Neighbors spoke against the proposed project, citing various concerns such as high-density housing, drainage issues and traffic problems that they said would be created on West Longview Drive.

“We’re asking that he just not do it,” said Lola Johnson, a resident of West Longview Drive. “We were told these homes would house people with physical disabilities, those on the autism spectrum and those with mental issues. I would not feel safe with people with mental illness living in our neighborhood.”

Alex Hunter added, “Our hope is that you vote against this. Force him to come back with something that’s a little bit of compromise. He still gets a lot of houses. We can’t stop houses, but you can stop his retail center.”

Vickie Hunter, who also resides on West Longview, also gave feedback.

“My main concern is the eight homes with the eight people living in them,” Hunter said. “This isn’t something we want in our area. It’s got too many issues that come along with it.”

The proposed rezoning of the property from high density and low density single residential and to general commercial and high density also failed.

“I want to make sure the neighbors were aware ... he’s offered to build big houses along the road,” McDowell said. “The way it stands now, he can put apartments there.”

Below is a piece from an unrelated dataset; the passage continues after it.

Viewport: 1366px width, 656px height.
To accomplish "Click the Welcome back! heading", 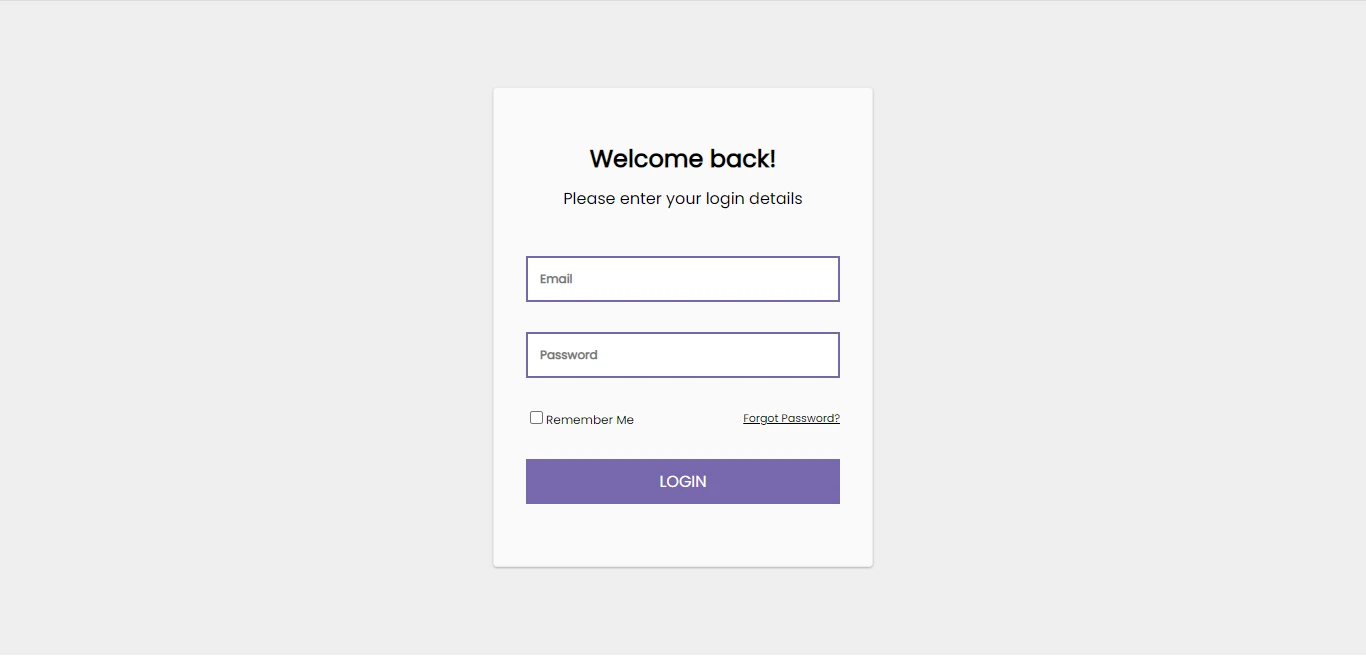I will click(683, 158).
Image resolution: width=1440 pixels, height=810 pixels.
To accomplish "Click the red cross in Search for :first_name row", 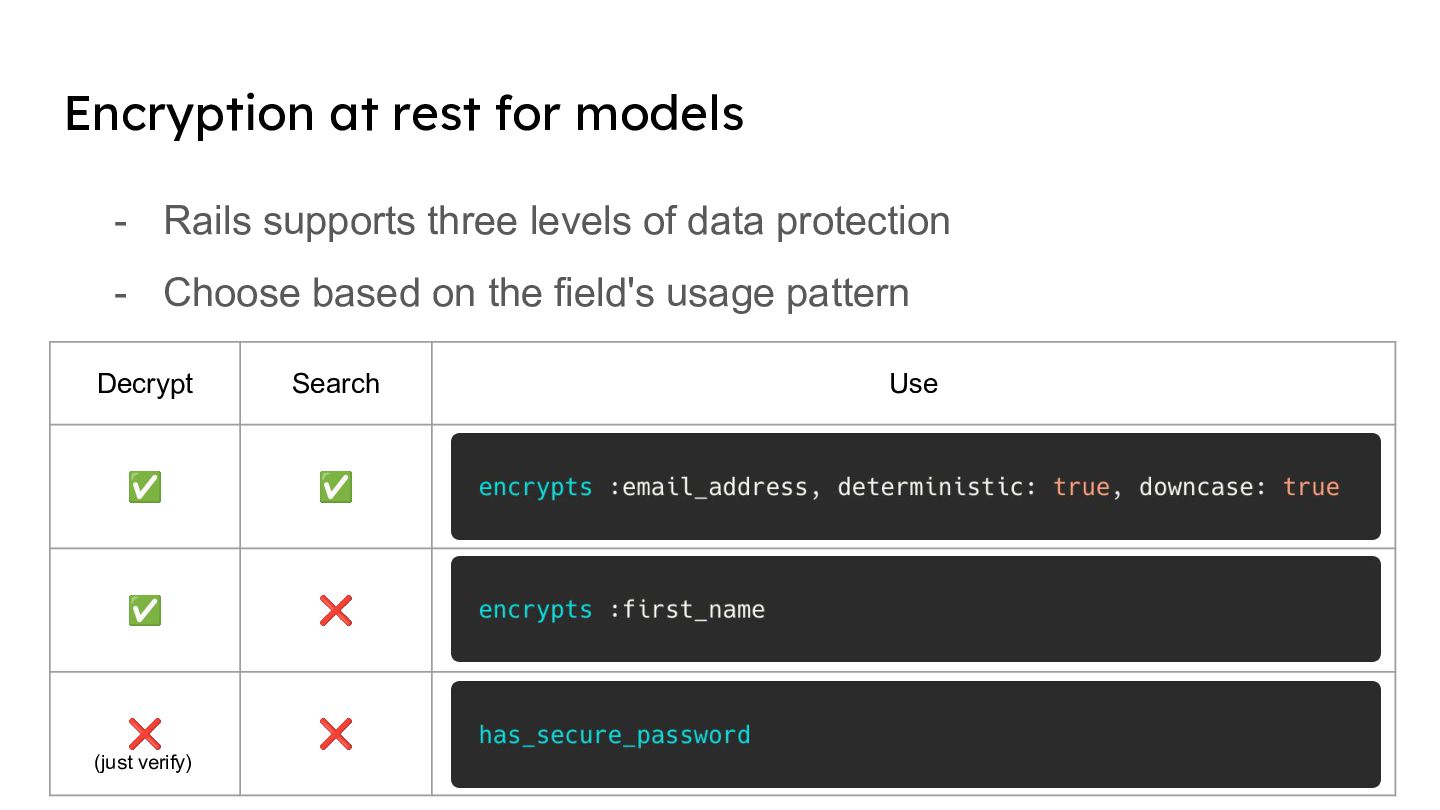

Portland Vice Mayor Drew Jennings added, “As the zoning sits, he can put 52 homes in the front end. We can’t tell him you can’t put in all these homes in the front of the subdivision. That’s the current zoning.”

In other matters, the council also rejected by a 4-2 vote on second reading a proposed rezoning of 67.96 acres on Jim Courtney Road from rural residential to low density residential. Only Jennings and McDowell voted in favor of the rezoning.

Prior to the decision, the ordinance was amended to require the developer to bond road improvements in an effort to address the concerns of neighbors. Callis broke a 3-3 tie to approve the amendment after Megann Thompson abstained.

A motion by Brian Woodall to send the matter back to the planning commission to review the road construction piece of the project was withdrawn after discussions.

That request had been recommended by the planning commission by a 6-0 vote at its April meeting and was approved by the city council in May.

Bob Cole, who lives across from the proposed subdivision, said, “The roads are just too narrow… The widening of the road would only be in front of that subdivision. What happens when you get down the road?”

Pat Dubois — who lives on Old Parkers Chapel Road, which runs into Jim Courtney Road — added, “The traffic is already terrible. I moved to Portland for the quiet. It’s not going to stay quiet the way y’all are going.”

A requested rezoning to change property at North Russell Street and Victor Reiter Parkway from low density residential to neighborhood mixed use was approved by a 4-3 vote on first reading, with Thomas Dillard, Hall and Woodall in opposition. A second reading will be held in August.

The board also approved the designation of the Moye-Green House as a historic landmark. The property was listed on the National Register of Historic Places in 2013 and will be the future home of the city’s history museum.

The council approved on second reading job descriptions for a solid waste crew lead and a stormwater technician for the city. Callis pointed out that no hirings have been made.

A bid for the purchase of supplies for the water department was approved, as was a $6,600 agreement for engineering services for the West Market Street natural gas relocation, and a change order of $5,121.75 for the Searcy Lane/Highway 52E signal project.

A budget amendment of $155,000 to purchase a side-arm mower and paving equipment was approved on first reading and will come back in August. The funds were internally transferred from funds already allocated in the budget.

The council also approved the sale of four city-owned properties — 107 Sharon Drive, 109 Sharon Drive, 223 College Street and 225 College Street. The board will have to later determine a process for the actual sale.